Earlier this year, U.S. Representative French Hill (R-AR) and Sen. Tom Cotton (R-AR) introduced bicameral bills that would introduce a new requirement to classify disability claimants as either (1) expected to medically improve or (2) not expected to medically improve. If a beneficiary is expected to improve, the benefits will expire after a prescribed time (during which the claimant is expected to rejoin the workforce). The changes will also provide beneficiaries who are expected to return to the workforce with retraining and other assistance to help them transition back to work. If beneficiaries are not expected to medically improve, their benefits will remain the same and they do not have to reapply for benefits.

The Bills

H.R. 3566 and S.2016, the “SSDI Return to Work Act,” seeks to encourage disability claimants to return to the workforce by sunsetting their benefits and providing job assistance. If these bills are adopted by Congress and signed into law by President Trump, the new law would require beneficiaries to be assessed to determine their potential for medical improvement. If medical improvement is expected, the beneficiary would be provided a timeline to obtain employment. The timeline would be based on the expected duration for medical improvement. To assist beneficiaries, the program will include job training and placement programs.

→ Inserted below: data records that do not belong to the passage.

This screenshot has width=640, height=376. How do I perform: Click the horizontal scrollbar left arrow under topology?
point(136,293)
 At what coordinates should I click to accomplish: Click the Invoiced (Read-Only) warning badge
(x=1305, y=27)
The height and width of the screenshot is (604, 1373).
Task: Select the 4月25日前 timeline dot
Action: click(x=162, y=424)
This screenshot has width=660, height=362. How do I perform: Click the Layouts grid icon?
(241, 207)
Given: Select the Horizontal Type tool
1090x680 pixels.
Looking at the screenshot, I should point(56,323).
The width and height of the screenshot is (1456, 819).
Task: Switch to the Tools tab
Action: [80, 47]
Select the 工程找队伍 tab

However, if a beneficiary is unable to obtain employment, he or she can reapply for disability benefits. Individuals who are not expected to improve medically are not required to reapply to the program and do not have to rejoin the workforce.

Justification for Disability Reform

According to Representative Hill, these changes will encourage beneficiaries to return to the workforce. He asserts that the SSDI program has increased from $20 billion in 1970 to $143 billion in 2017 while the number of people who returned to work dropped from 6 percent to 0.5 percent. According to Rep. Hill, these changes will reduce the abuse of the program, save taxpayers money, and encourage individuals who can work to return to work.

The Critiques

While reducing fraud in any benefits program is an important goal, HR 3566 and S.2016 do so by diverting resources from beneficiaries. The bill requires Social Security to conduct more frequent and more in-depth reviews which will cost substantial sums, and it pays for these reviews by authorizing the SSA to withdraw funds from the Disability Trust Fund.